» **SELECTED EXCERPT**:
[Server-devel] [support-gang] Value of remote access to School Servers.
James Cameron
quozl at laptop.org
Wed Jul 3 05:10:21 EDT 2013
On Wed, Jul 03, 2013 at 02:06:04PM +0530, Anish Mangal wrote:
>
>
> On Wed, Jul 3, 2013 at 1:54 PM, James Cameron <quozl at laptop.org> wrote:
>
> On Wed, Jul 03, 2013 at 12:45:35PM +0530, Anish Mangal wrote:
> > James wrote:
> > > Would the person accessing their XSCE remotely then establish
> > > another tunnel to your OpenVPN server, or would your server do
> > > inbound connection forwarding?
> >
> > Hmm. I'm not so clear on that. I can give the example of a setup in
> > Bhagmalpur (a pilot we recently did).
> >
> > 1. There is an openVPN server hosted by Sameer.
> > 2. The XSCE when connected to the internet dials into this open vpn
> > server.
>
> Thanks, I understand the first two steps, and they sound good.
>
> > 3. I can login to the XSCE through the openVPN connection through
> > ssh and administer remotely.
>
> How is this last step achieved? There's much flexibility, so I'm
> curious. I imagine one of three methods:
>
> a. does the user first SSH into an account on the OpenVPN server and
> then SSH again to the XSCE, or;
>
> b. does the user SSH to a particular port on the OpenVPN server that
> is automatically forwarded to the XSCE, or;
>
> c. does the XSCE have a routable IP address, courtesy of the OpenVPN
> server, to which SSH is directed?

» **EXCERPTED RECORDS**:

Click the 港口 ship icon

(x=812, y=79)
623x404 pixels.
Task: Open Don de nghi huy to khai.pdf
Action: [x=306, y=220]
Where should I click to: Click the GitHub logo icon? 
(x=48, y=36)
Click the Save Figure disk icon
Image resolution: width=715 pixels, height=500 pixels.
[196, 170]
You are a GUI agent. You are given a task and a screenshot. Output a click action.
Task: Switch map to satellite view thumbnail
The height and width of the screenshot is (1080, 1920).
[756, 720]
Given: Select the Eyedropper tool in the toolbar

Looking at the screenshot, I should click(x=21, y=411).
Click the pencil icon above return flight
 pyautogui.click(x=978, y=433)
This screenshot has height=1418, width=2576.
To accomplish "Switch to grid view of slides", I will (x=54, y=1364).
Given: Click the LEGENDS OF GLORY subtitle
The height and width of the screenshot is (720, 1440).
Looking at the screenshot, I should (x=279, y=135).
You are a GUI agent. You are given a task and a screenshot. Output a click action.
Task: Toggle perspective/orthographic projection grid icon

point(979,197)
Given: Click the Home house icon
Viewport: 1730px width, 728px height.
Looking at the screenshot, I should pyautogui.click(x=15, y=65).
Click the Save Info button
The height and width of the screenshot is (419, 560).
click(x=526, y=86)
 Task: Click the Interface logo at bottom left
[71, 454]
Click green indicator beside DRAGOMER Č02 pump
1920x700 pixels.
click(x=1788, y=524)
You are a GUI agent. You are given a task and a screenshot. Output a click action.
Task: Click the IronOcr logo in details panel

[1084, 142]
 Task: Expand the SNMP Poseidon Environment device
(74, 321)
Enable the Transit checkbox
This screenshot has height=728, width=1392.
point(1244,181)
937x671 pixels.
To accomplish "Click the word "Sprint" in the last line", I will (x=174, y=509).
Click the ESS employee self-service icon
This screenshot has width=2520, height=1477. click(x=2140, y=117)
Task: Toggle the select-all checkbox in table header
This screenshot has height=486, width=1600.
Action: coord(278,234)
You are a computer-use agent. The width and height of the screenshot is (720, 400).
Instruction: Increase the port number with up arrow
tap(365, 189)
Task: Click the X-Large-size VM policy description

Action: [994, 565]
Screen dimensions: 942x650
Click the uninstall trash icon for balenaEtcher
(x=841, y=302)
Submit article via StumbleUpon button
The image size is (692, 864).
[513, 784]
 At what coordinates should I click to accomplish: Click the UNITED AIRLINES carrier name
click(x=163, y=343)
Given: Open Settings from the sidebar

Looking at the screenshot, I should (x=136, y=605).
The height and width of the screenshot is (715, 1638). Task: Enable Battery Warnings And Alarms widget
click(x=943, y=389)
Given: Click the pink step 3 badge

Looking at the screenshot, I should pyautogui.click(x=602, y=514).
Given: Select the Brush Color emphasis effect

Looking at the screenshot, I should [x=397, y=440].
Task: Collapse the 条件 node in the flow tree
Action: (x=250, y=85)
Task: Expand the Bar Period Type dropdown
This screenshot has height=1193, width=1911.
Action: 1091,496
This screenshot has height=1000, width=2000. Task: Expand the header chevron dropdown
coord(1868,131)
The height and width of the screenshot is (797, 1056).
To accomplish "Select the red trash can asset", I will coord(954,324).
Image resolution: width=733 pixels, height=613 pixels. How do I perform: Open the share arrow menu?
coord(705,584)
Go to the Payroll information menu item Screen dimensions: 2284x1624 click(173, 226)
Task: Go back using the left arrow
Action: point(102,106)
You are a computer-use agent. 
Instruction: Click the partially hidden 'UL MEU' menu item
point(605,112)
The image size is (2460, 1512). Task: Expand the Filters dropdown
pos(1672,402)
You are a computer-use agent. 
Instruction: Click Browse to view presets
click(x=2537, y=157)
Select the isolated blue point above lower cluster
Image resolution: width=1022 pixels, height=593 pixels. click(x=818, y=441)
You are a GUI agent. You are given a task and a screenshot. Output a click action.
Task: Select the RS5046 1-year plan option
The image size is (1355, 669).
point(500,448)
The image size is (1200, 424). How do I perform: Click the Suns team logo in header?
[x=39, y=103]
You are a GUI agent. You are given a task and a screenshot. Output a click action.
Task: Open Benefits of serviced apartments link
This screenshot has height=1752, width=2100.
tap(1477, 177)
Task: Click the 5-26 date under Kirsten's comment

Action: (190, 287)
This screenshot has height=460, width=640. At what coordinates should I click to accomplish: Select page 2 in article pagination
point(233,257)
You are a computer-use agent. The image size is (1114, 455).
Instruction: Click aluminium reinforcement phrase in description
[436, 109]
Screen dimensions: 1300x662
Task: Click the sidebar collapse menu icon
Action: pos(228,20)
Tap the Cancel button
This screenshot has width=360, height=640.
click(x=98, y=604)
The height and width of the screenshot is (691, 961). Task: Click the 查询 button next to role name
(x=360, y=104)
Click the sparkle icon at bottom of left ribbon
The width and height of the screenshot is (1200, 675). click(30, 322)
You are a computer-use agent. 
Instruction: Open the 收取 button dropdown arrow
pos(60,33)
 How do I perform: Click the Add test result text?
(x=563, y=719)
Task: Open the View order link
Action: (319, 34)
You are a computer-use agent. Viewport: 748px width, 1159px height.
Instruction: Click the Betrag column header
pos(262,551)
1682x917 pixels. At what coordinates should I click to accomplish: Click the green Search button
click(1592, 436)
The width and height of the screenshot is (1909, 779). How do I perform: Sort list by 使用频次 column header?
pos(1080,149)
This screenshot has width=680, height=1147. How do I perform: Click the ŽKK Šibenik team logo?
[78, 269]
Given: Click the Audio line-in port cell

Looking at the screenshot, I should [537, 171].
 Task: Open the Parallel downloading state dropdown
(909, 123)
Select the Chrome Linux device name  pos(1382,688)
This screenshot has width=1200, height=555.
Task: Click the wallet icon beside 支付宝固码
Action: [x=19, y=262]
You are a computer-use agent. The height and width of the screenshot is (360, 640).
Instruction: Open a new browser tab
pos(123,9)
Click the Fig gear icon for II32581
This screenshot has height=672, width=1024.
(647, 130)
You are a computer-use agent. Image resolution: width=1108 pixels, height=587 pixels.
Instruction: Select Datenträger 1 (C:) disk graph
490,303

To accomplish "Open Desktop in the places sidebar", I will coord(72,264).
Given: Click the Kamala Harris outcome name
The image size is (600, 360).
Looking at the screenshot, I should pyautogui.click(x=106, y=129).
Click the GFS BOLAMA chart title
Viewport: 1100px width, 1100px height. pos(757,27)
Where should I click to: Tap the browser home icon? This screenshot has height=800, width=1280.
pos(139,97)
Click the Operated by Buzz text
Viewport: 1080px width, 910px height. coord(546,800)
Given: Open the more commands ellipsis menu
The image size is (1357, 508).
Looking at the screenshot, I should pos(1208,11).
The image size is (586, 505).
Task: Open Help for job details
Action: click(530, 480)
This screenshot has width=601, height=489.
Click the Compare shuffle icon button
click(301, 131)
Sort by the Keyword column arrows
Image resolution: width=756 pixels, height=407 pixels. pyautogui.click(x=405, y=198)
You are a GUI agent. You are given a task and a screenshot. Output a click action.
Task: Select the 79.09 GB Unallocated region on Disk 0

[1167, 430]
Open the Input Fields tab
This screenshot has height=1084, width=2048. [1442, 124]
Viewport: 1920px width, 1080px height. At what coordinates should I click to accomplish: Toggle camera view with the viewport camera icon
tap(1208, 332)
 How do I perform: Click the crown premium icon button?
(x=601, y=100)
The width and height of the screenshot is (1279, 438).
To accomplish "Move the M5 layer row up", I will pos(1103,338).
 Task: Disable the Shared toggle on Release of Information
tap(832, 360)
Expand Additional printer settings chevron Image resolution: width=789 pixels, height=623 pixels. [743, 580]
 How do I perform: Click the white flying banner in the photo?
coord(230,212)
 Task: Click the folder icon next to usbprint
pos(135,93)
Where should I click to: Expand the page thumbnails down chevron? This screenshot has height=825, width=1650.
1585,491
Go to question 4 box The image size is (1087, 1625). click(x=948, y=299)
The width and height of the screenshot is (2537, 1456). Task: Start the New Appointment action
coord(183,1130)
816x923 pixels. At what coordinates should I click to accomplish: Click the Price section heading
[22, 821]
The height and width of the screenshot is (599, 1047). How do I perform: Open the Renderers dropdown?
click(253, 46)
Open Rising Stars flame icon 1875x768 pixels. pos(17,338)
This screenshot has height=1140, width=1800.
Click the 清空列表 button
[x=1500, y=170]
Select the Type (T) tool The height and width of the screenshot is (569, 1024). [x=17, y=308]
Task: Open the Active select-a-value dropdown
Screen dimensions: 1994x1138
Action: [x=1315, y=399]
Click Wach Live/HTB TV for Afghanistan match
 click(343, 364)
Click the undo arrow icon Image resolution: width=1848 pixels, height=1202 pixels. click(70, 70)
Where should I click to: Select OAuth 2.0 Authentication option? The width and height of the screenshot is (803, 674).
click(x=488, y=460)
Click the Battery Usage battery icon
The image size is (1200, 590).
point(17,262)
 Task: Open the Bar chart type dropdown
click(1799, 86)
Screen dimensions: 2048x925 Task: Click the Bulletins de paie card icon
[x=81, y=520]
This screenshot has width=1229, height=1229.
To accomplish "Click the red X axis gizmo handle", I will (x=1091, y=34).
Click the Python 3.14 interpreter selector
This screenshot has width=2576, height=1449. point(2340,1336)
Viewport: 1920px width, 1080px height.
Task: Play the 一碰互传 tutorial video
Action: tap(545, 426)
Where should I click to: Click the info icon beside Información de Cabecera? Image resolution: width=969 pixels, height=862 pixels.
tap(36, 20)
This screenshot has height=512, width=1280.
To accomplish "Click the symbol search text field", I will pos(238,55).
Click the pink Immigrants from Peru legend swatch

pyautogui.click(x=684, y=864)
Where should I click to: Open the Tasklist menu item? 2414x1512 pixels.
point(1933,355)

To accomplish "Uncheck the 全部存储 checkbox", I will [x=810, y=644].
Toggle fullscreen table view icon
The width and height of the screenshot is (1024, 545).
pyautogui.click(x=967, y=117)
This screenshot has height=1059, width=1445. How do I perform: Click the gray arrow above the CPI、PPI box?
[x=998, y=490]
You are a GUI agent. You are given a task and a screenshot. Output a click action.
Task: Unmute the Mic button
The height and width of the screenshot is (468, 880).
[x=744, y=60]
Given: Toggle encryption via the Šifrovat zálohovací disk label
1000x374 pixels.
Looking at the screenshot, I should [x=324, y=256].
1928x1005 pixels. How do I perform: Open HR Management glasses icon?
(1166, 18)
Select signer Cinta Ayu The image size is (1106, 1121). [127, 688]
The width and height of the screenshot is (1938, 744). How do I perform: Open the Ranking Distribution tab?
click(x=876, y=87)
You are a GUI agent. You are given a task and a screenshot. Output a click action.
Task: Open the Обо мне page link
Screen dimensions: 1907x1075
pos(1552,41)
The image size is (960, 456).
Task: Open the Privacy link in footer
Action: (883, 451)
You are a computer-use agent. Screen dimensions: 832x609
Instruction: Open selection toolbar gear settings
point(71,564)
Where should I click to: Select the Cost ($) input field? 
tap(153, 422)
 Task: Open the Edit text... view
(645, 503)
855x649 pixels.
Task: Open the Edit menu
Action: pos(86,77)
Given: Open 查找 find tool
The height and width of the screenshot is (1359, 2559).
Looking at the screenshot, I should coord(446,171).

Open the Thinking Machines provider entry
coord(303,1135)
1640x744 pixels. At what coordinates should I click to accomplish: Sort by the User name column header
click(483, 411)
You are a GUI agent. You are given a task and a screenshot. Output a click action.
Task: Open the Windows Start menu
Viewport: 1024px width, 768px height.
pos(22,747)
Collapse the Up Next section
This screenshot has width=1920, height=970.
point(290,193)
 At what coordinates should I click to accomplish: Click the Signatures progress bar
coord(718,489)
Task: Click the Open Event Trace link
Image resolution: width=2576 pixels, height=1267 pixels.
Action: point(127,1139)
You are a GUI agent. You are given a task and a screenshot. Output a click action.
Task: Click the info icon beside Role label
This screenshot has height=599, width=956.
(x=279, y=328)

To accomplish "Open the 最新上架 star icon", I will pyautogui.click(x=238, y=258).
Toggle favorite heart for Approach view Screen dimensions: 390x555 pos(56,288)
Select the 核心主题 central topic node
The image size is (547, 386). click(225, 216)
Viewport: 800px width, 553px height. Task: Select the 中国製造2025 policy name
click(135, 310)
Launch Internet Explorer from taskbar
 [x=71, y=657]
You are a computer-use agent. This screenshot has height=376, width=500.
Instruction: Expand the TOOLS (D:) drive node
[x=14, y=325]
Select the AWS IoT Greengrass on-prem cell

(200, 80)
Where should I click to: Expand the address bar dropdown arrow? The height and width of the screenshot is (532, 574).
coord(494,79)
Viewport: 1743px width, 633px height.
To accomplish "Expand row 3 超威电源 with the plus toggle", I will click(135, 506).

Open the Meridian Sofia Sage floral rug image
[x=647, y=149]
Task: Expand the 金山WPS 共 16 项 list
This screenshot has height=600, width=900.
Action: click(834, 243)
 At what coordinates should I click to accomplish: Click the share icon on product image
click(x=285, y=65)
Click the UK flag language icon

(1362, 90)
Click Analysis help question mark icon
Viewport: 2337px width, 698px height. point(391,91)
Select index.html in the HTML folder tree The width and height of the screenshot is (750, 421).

» **TASK REQUIREMENTS**:
(a) In the mailing-list message about remote access to School Servers, who hosts the OpenVPN server in the Bhagmalpur pilot setup?
(b) Carry on writing the mailing-list message about remote access to School Servers from the point where it stops.

» **TASK-BY-TASK ANSWERS**:
(a) Sameer

(b)
>
>
>
> I'm not sure... let me explain (perhaps Sameer or Santi can chime in)...
>
> I have a set of openVPN keys on may laptop through which I connect to the
> openVPN server automatically (and a network called tun0 is created)
>
> I know the IP address of the XSCE in Bpur
>
> So, from my laptop, I just do ssh root@<ip address of XSCE on the openVPN
> network>
>
> Does it make things any clearer?
Yes, this would be a case "d", where both the client (your laptop) and
the server (the XSCE) have an unroutable address on a network that is
unreachable except through OpenVPN.
By unroutable I mean one that cannot be reached from the public
network.
This is a good choice, because:
- it allows the server hosting the OpenVPN to avoid dealing with
traffic unrelated to the task of remote access,
- it allows the administrator of the OpenVPN server to set up packet
filtering rules to permit specific individuals to access specific
XSCEs,
- it prevents access to either party from the public network.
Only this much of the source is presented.